Serialize your content
Rich content creation typically involves more time and effort from marketers and business owners. Written content can be delegated and responsibly repurposed to elaborate on main concepts that you’re looking to communicate, and can often be bottled from the videos and interviews on hand.
Articles can also be serialized into succinct email newsletters. Headlines and subject lines can be used interchangeably, and email body copy can summarize the core tenants of an article.

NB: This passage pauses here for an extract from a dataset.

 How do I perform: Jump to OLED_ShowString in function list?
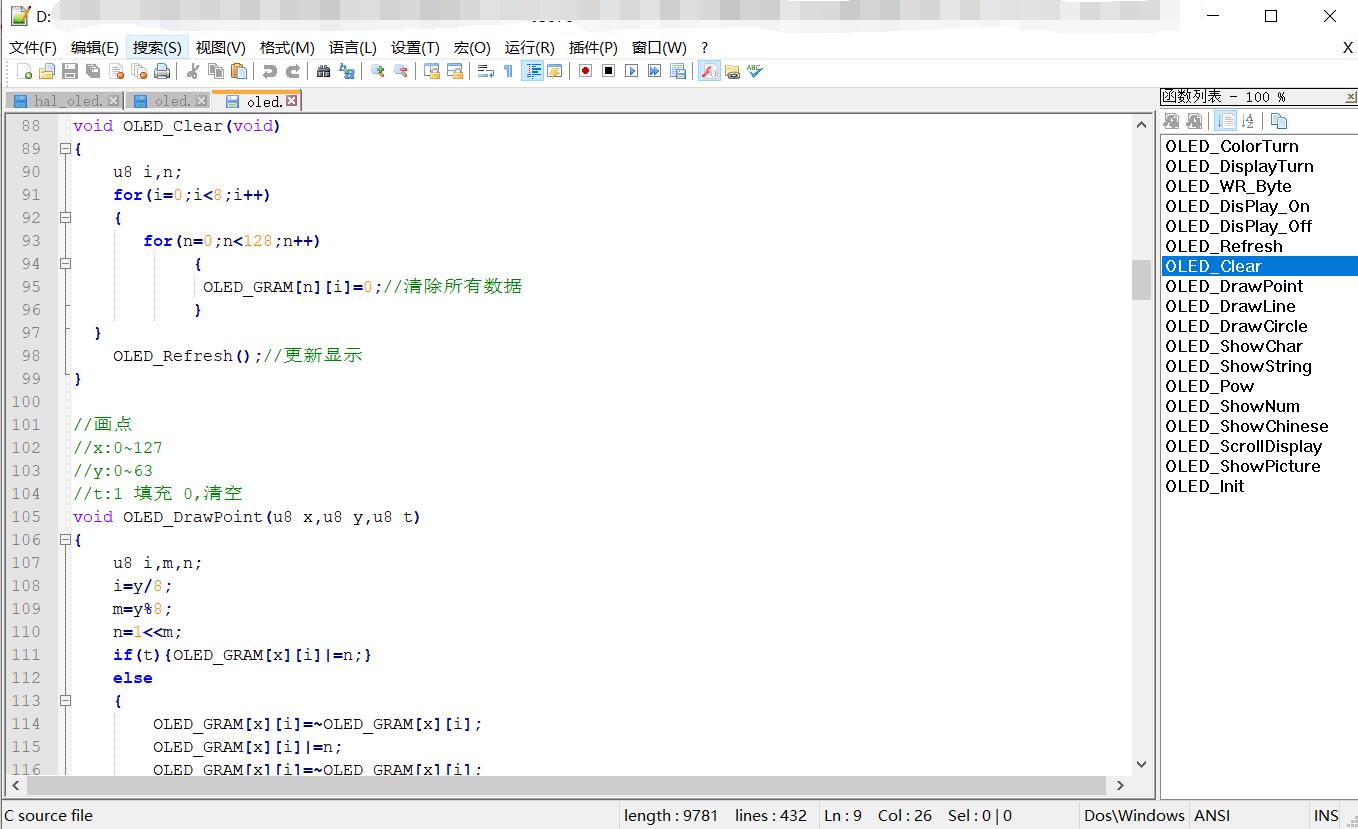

If you spend a couple of weeks training an employee to emulate your unique style, you can essentially free yourself from the entire writing process. Always ensure that you’re documenting the weekly activity of your inbound marketing regimen so that you can hold staff members responsible for accomplish social media and marketing tasks.
Track your metrics
A weekly social media regimen will likely yield little if you don’t implement systems to track your core metrics. This is arguably the most important part of the process, and requires you to carefully think about which metrics correlate with generating the most revenue.
Create a spreadsheet listing these metrics and track these on a weekly and/or monthly basis. Example stats that CLVboost tracks every week include:
Total deliverable email-list size
Number of new subscribers (and lost subscribers)
Open rate and click-through rate for broadcast messaging
Total number of consulting clients currently enrolled in the productized service offering
Number of signups and drop-offs for the productized service offering
As the saying goes, what “gets measures gets managed”. By consistently looking at a weekly metrics dashboard, you’ll see the immediate benefit or detriment of individual marketing initiatives.
If you want to free yourself from being tied down to the more time-consuming aspects of your consulting business, then commit to spending 60 to 90 minutes each week to adequately train someone to master the systems discussed above.
During the first four to six weeks, focus on developing that person’s skills and a sense of loyalty to your brand. Take the time to give real, constructive feedback and inspire them to learn the fundamentals.
It’s important to note that the first step we covered in this process is determining a strong, unique value proposition. If you have a service that can deliver results more effectively and possibly more enjoyably
Than your competition, you’ll have the only real foundation for the growth of a services business. CLVboost advisory services wasn’t the cheapest on the market, but we focused on a specific result for our clients: implementing profitable, automated email marketing systems. By developing a process to deliver this result to clients consistently, we had a consistent flow of referral clients – one of the surefire signs that a service business is poised for growth.
While CLVboost no longer offers one-on-one consulting, we offer a variety of products that teach similar marketing concepts, including our complete online library at the CLVboost academy.
These systems will help you maximize your bottom line and minimize the time spent doing mundane tasks. Perhaps your ideal workweek won’t be precisely “4 Hours”; however, if Tim Ferris titled his book, “The 7 Hour Workweek That Made 6 Figures”, it would have sold more than a few copies.